Directions for this task — The copy has to match the data exactly and leave out every picture.

** Opening Given information block **

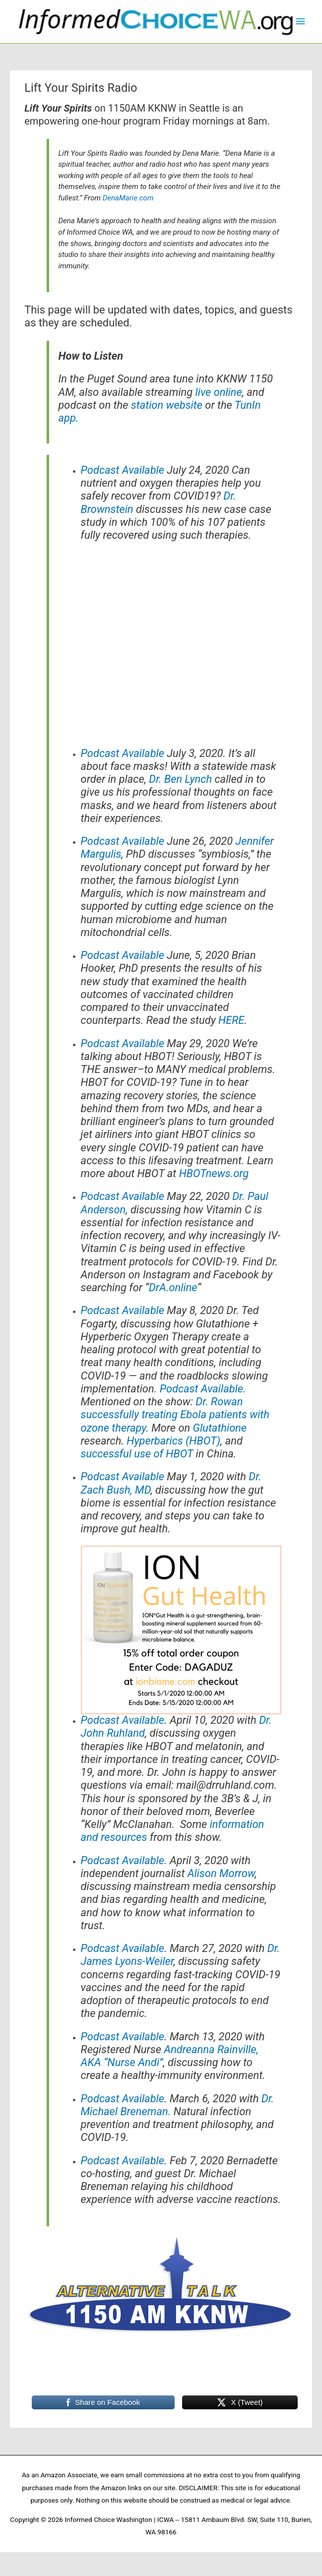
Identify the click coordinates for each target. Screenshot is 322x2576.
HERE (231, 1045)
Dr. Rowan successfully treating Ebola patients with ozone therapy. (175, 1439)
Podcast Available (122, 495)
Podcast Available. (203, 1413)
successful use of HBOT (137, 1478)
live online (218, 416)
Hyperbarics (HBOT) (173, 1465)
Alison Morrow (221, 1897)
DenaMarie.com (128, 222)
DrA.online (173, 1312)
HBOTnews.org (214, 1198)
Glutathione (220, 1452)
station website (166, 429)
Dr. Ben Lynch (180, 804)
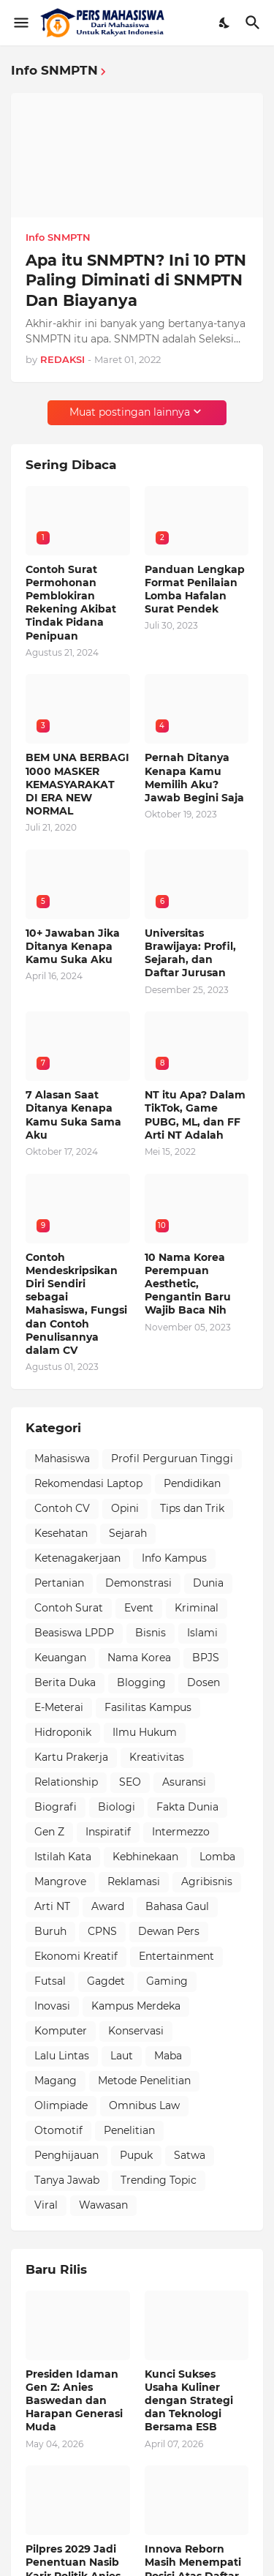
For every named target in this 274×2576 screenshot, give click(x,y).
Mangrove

** Closing Given information block **

Solution to this task —
Identify the click coordinates for each target. Screenshot is 322x2576.
HERE (231, 1045)
Dr. Rowan successfully treating Ebola patients with ozone therapy. (175, 1439)
Podcast Available (122, 495)
Podcast Available. (203, 1413)
successful use of HBOT (137, 1478)
live online (218, 416)
Hyperbarics (HBOT) (173, 1465)
Alison Morrow (221, 1897)
DenaMarie.com (128, 222)
DrA.online (173, 1312)
HBOTnews.org (214, 1198)
Glutathione (220, 1452)
station website (166, 429)
Dr. Ben Lynch (180, 804)
For every named target in this 274×2576 screenshot, give click(x,y).
Mangrove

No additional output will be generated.